Honest-1 Auto Care’s rebranding efforts might be surprising, but they’re far from abnormal. Between Chipotle using environmentally friendly cutlery, Carl’s Jr. opening a green flagship restaurant, and lawn-care franchises shifting to organic-based fertilizers and biodegradable products, many franchisors are going green. In fact, in 2009 alone, Green America, a nonprofit membership organization whose mission is to harness economic power to create a socially just and environmentally sustainable society, has approved and added more than 250 businesses to its Green Business Network. But what does this mean for franchisees who suddenly find themselves part of a green franchise?
For franchisees, an accurate understanding of the costs involved in going green is essential. Jim Henkel, an Honest-1 Auto Care franchisee since before the company’s green movement began, admits that he was concerned about the costs that he would have to absorb as a result of corporate’s decision. However, the incremental expense required was not substantial, and the two-year grace period to update the signage and marketing materials has been manageable. “Thus far, the transition has been very positive because our customers are more engaged and loyal as a result,” says Henkel, “and our sales prove it.”

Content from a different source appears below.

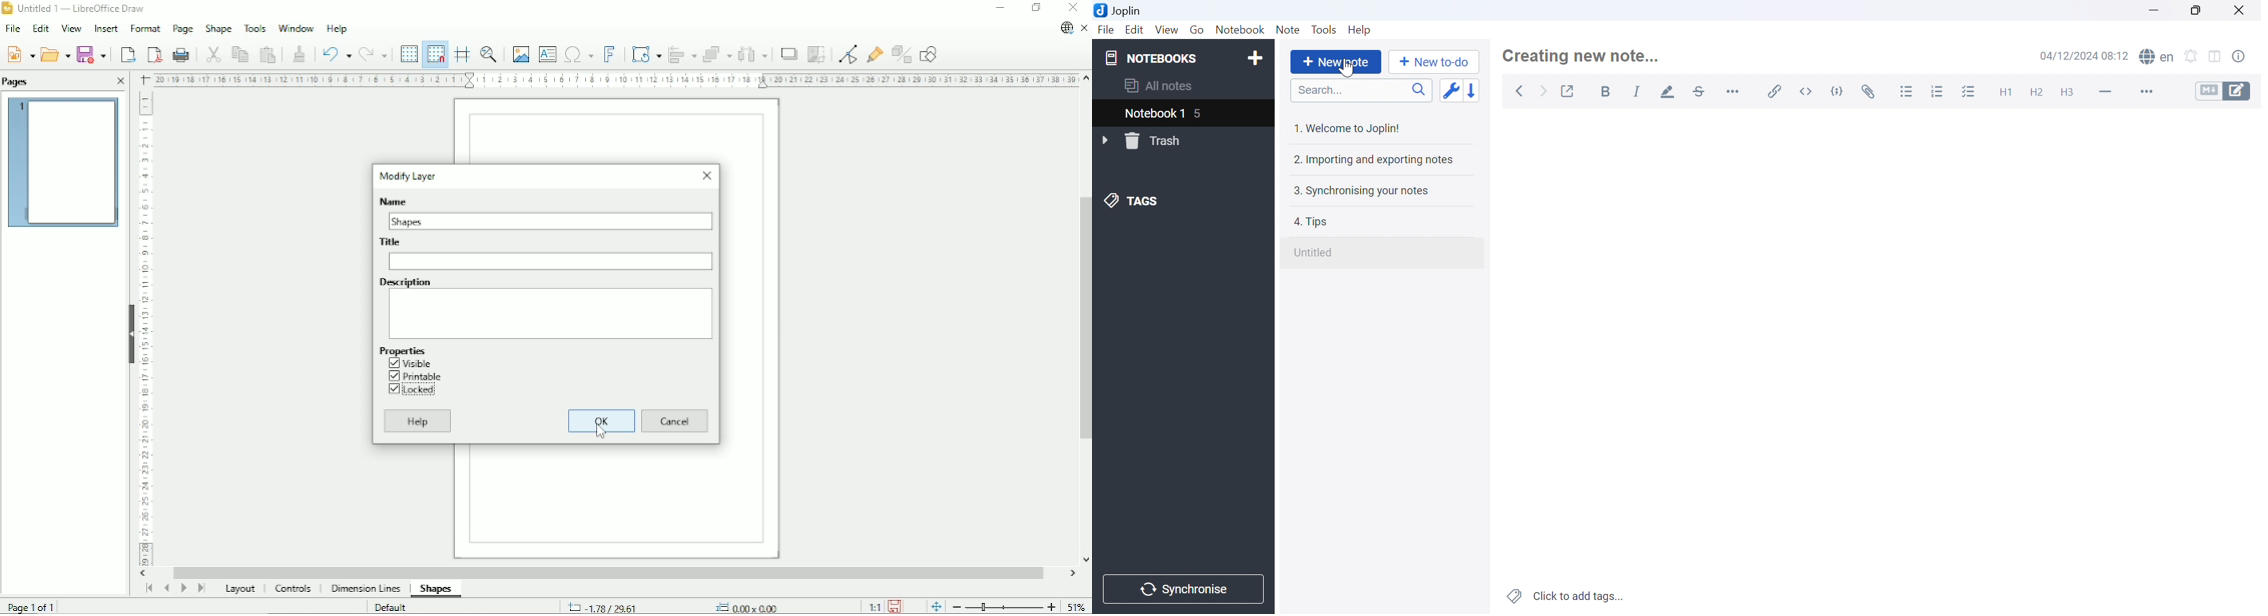 Image resolution: width=2268 pixels, height=616 pixels. What do you see at coordinates (183, 589) in the screenshot?
I see `Scroll to next page` at bounding box center [183, 589].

Some “greening” steps can result in an initial cost increase, according to Rebecca Shaloff, Screening Director of Green America. But Shaloff is quick to point out that other steps such as consolidating packaging and shipping, implementing telecommuting, and reducing paper consumption can result in savings. Major expenses might also end up having little financial impact when implemented throughout a franchise system, says Shaloff: “Franchises are in an interesting position whereby certain costs can be absorbed or shared by a larger network.” Franchisees will need to be prepared to fully embrace the movement, as going green requires a change in philosophy. As Henkl discovered, customers, especially those who identify themselves as being green, might even challenge you. “Any business should be prepared for criticism if they market sustainable or green practices without fully implementing their plan,” says Alisa Harrison, Vice President of Communications and Marketing at the International Franchise Association. “The public is wary of companies that do not actually do what they promote.”
Finally, communication during the transition to becoming a green franchise will be crucial. Honest-1 Auto Care established a board of advisors and set up a special committee to allow franchisees to voice their ideas and concerns. “[The more] franchisee and franchisor can partner on special projects the better, especially if franchisees are heavily involved in the development stage,” says Harrison. “If franchisees have ideas on how to implement green practices, they should share them with other franchisees and the franchisor through the franchise advisory council or the communications network set up within the system.”
These days, consumers are more likely to support companies that are environmentally responsible, but, one day, they’ll start to outright expect companies to be green. That means franchisees can only gain from being part of an eco-friendly franchise. If corporate starts making moves towards being authentically green, embrace it. If done correctly, it’s a win-win situation.